::: Source extract :::
During the run-up to the G20, India has vigorously and diligently tried to forge a spirit of unity of purpose for realizing common objectives of prosperity and well-being for all.
Author
Ravi Thapar, Professor of Practice in International Affairs & Law, Jindal School of International Affairs, O.P. Jindal Global University, Sonipat, Haryana, India.
Summary
As the world gingerly pulled out of the Covid crisis in late 2021, it soon found itself hurtling downwards towards another calamity — this time precipitated by the breakout of a man-made crisis in Ukraine in February 2022. The conflict has since already earned for itself the dubious distinction of being the longest prevailing war in recent decades.
That such a distortion occurred during the 75th year of the founding of the UN, is immensely disturbing and an ominous warning of the failing clout of contemporary multilateralism. Which is not to say that the rumblings of things to come had not started manifesting earlier.
As Prof. Jason Hickel, emphasized in his bestseller, ‘The Divide’ a few years ago and the World Inequality Lab, Paris reiterated in its Inequality Report of 2022, there has been a steep rise in the Global Economic Divide during recent years. Oxfam’s Briefing Paper of January 2022 highlights that during Covid, a billionaire was created every 26 hours. Ironically, this transpired during a time when 200 million persons were thrown off into conditions of unemployment and abject poverty.
Further it happened when innumerable students in poor nations had to forgo or curtail their studies owing to their not having access to online educational facilities.
::: Supplied data :::
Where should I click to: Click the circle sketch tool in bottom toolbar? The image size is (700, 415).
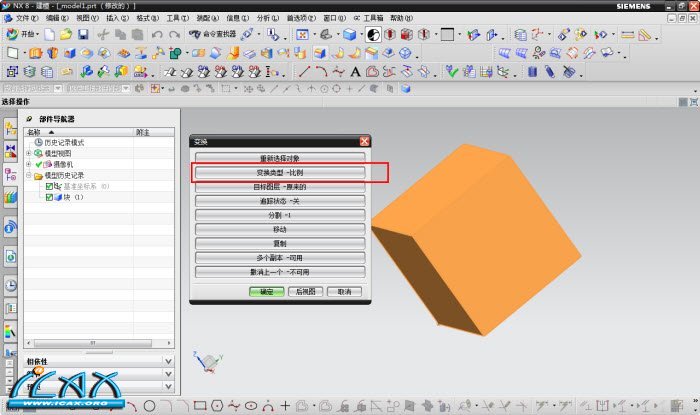pos(149,406)
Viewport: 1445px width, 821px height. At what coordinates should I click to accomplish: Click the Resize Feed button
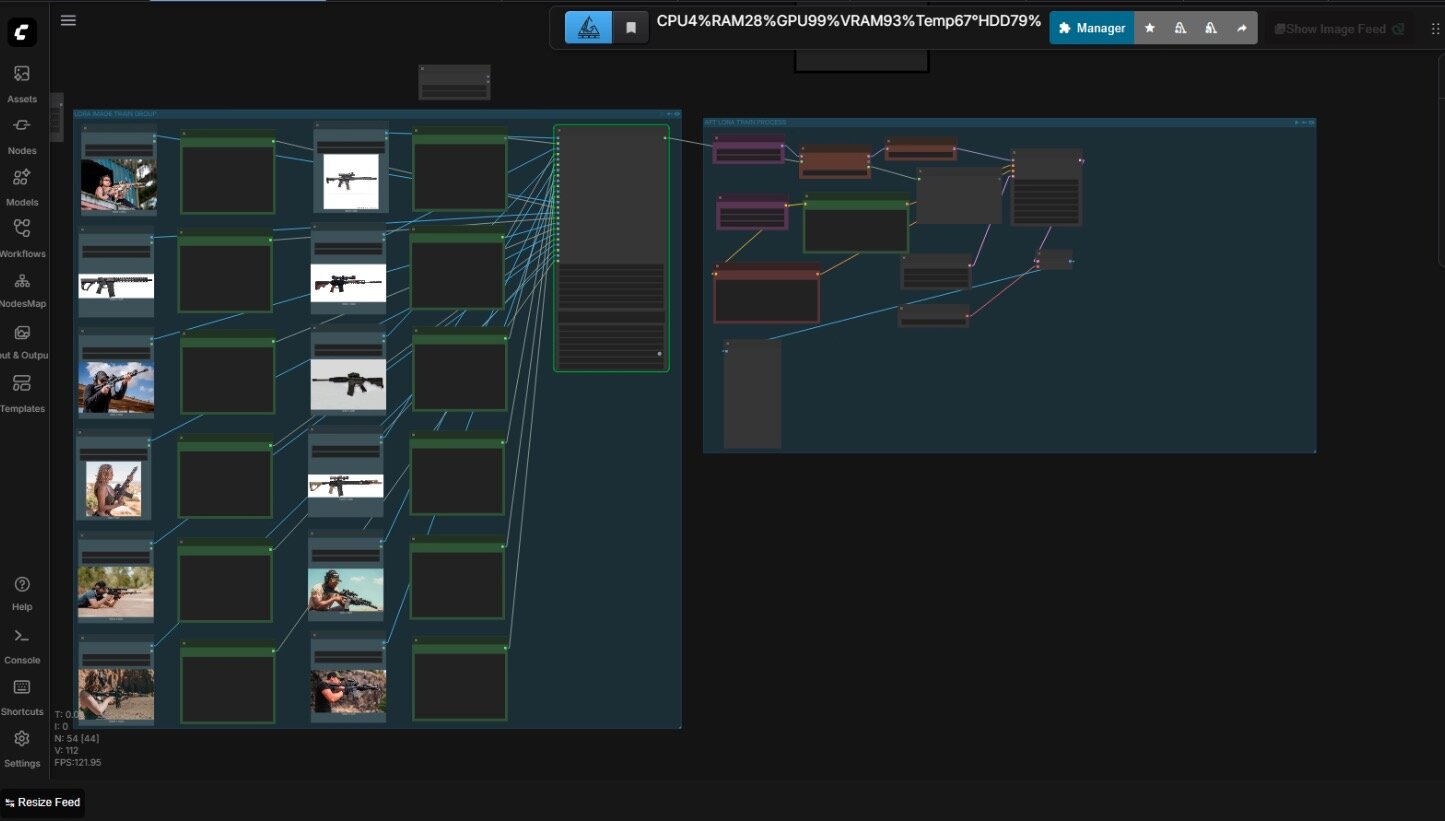point(42,802)
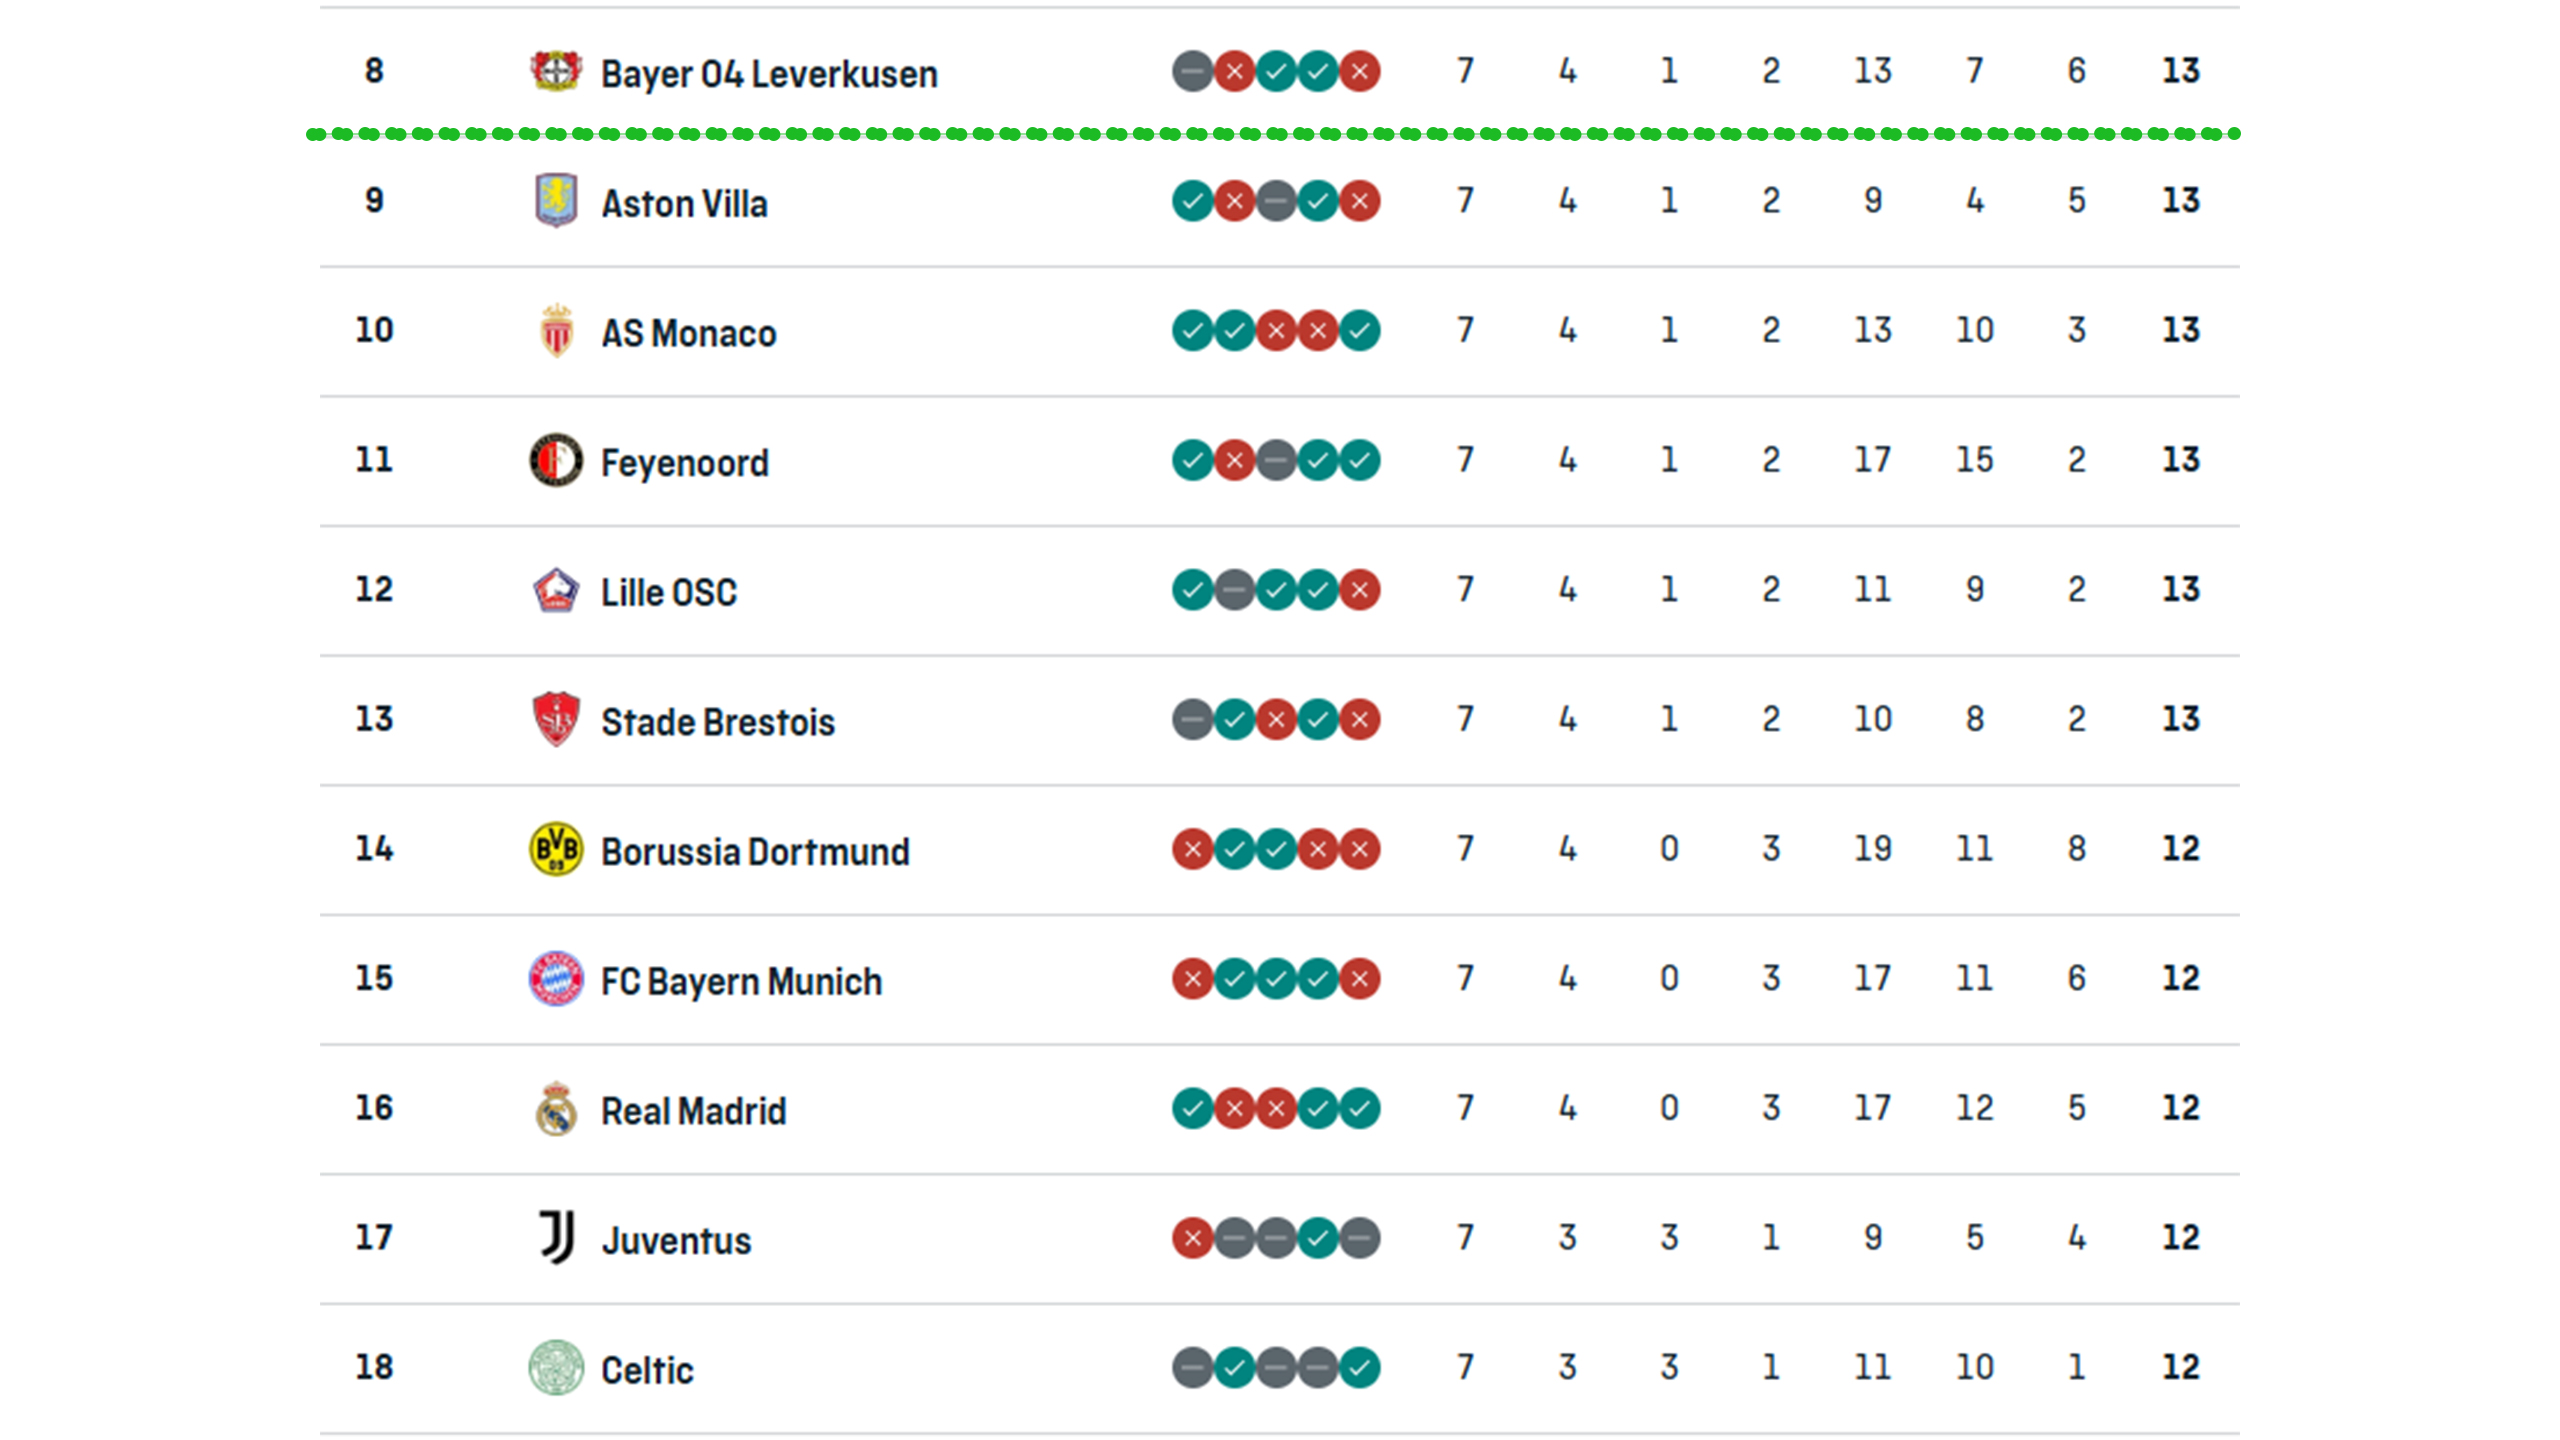Click the FC Bayern Munich club crest
The height and width of the screenshot is (1440, 2560).
tap(556, 978)
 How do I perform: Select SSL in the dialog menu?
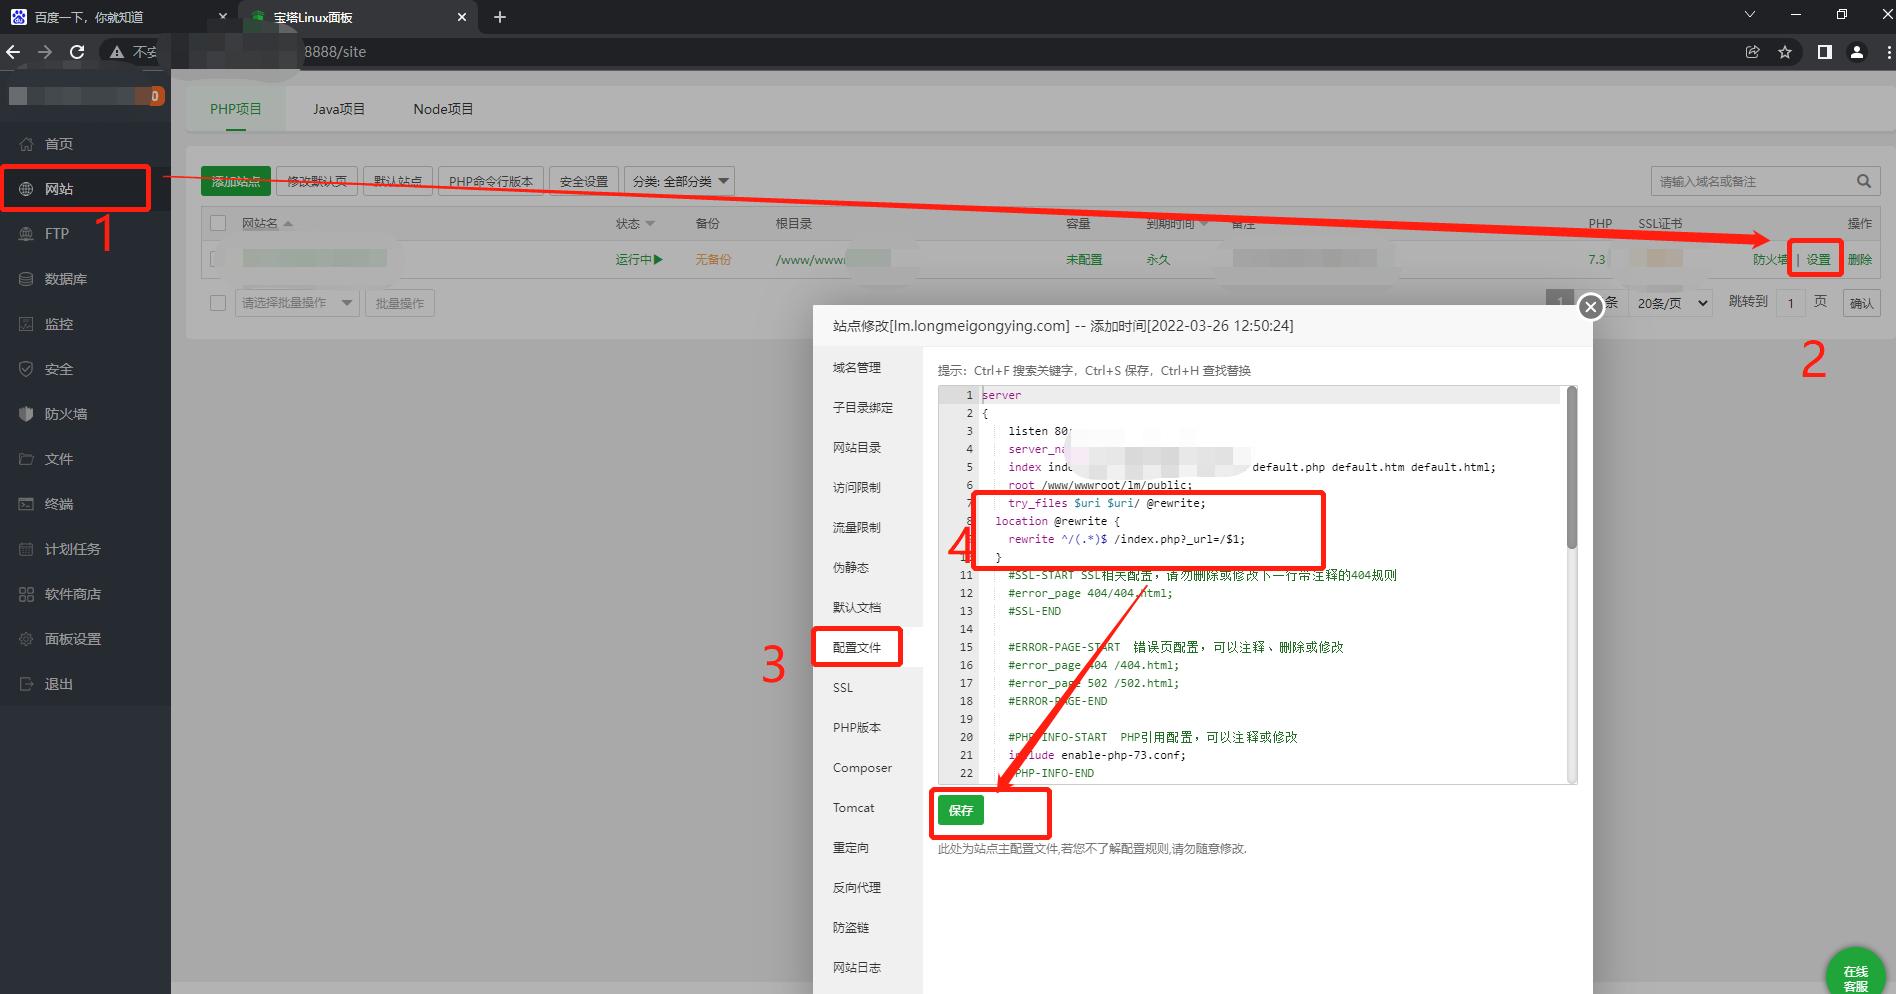[x=843, y=688]
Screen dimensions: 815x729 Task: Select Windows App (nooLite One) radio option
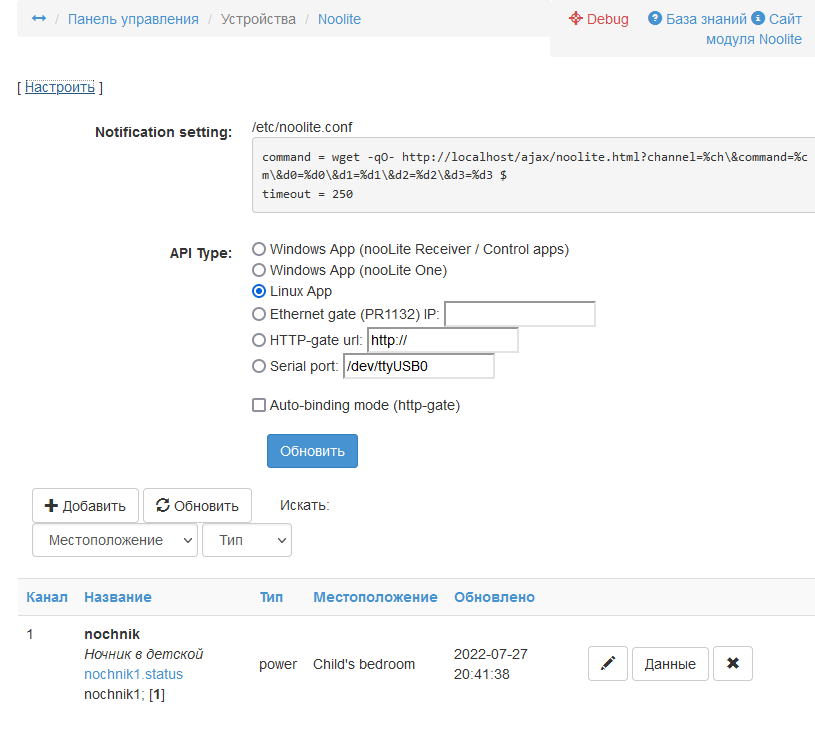pyautogui.click(x=259, y=270)
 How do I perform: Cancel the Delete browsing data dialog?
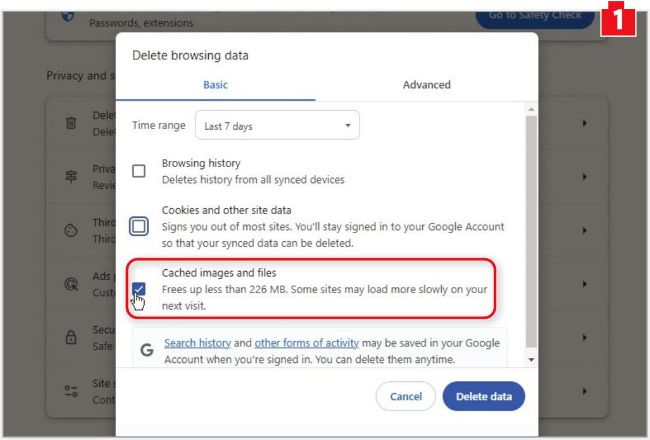[405, 397]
:::
Exercise instructions:
**1)** Do the following statements agree with the G20 summary? Answer yes or no for each, and quote the words of the text that decide it.
(a) Oxfam's January 2022 briefing paper reports that a billionaire was created every 26 hours during Covid.
(b) The crisis in Ukraine broke out in February 2021.
(c) The World Inequality Lab is located in Paris.
**2)** Reproduce a passage of the G20 summary word for word, starting at "That such a" and ending at "and abject poverty.".

Written answers:
**1)**
(a) Yes: "Oxfam’s Briefing Paper of January 2022 highlights that during Covid, a billionaire was created every 26 hours."
(b) No: "the breakout of a man-made crisis in Ukraine in February 2022"
(c) Yes: "the World Inequality Lab, Paris"

**2)**
That such a distortion occurred during the 75th year of the founding of the UN, is immensely disturbing and an ominous warning of the failing clout of contemporary multilateralism. Which is not to say that the rumblings of things to come had not started manifesting earlier.
As Prof. Jason Hickel, emphasized in his bestseller, ‘The Divide’ a few years ago and the World Inequality Lab, Paris reiterated in its Inequality Report of 2022, there has been a steep rise in the Global Economic Divide during recent years. Oxfam’s Briefing Paper of January 2022 highlights that during Covid, a billionaire was created every 26 hours. Ironically, this transpired during a time when 200 million persons were thrown off into conditions of unemployment and abject poverty.